‘“We weren’t phoney,” Stephen said. “Our whole point was to live an authentic life, to challenge the bourgeois conventions of our parents’ generation. We wanted to make it real.”’ Such is the lifelong aspiration of Stephen Newman, the baby boomer hero of Linda Grant’s new novel.
‘“We weren’t phoney,” Stephen said. “Our whole point was to live an authentic life, to challenge the bourgeois conventions of our parents’ generation. We wanted to make it real.”’ Such is the lifelong aspiration of Stephen Newman, the baby boomer hero of Linda Grant’s new novel. As ambitions go, it’s fairly modest. He doesn’t want to scale Everest or found a business empire or sleep with a lot of beautiful women. But making it real (whatever that may mean) turns out to be rather harder than he had bargained for.

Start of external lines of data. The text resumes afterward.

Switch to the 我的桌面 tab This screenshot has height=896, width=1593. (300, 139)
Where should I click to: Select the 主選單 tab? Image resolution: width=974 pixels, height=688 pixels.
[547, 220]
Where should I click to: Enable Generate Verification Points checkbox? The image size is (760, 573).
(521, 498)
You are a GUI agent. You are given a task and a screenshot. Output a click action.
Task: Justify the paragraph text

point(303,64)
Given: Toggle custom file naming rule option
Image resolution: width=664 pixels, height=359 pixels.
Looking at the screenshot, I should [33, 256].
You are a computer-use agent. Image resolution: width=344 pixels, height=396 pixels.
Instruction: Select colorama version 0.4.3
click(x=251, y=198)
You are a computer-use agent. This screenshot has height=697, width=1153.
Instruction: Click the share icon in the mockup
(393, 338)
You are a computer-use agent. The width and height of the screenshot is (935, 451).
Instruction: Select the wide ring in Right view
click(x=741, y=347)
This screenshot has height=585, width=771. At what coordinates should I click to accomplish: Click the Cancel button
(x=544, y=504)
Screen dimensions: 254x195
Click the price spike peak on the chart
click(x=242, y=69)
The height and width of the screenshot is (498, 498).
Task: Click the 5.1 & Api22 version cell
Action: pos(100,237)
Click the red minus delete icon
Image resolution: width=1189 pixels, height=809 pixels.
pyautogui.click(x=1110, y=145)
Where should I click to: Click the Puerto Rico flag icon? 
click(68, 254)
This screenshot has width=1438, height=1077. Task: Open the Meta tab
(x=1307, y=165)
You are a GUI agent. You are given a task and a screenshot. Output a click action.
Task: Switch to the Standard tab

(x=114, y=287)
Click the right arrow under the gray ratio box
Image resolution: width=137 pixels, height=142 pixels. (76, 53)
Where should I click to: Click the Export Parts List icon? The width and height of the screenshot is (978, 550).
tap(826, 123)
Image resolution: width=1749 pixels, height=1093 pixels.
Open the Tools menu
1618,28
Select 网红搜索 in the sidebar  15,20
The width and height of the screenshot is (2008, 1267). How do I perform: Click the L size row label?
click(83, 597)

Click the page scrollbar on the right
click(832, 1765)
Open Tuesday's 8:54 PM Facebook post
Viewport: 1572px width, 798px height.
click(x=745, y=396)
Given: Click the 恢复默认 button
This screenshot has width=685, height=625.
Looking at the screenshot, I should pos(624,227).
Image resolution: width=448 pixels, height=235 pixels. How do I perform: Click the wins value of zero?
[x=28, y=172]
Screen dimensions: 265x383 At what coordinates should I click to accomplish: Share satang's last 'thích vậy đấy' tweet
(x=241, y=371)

We Had It So Good sets out to define a generation, coming emblazoned with the slogan: ‘From the writer who illuminates our times like no other.’ It charts Stephen’s progress from the Los Angeles of his childhood to a Rhodes scholarship at Oxford in the 1960s, where he meets his future wife Andrea, before taking up residence in an anarchist London squat in the 1970s. Then it’s on to work and property ownership. Andrea becomes a psychotherapist, while Stephen has a producing job making science documentaries at the BBC. There is a house in Islington, two children, plenty of friends, even the odd dinner party at which Tony and Cherie Blair are among the guests.
Along the way, certain anecdotes become ossified: the one about sharing petits-fours on the boat from America with a fellow Rhodes scholar, the young Bill Clinton; the one about their first child being conceived in Highgate cemetery, under the statue of Karl Marx.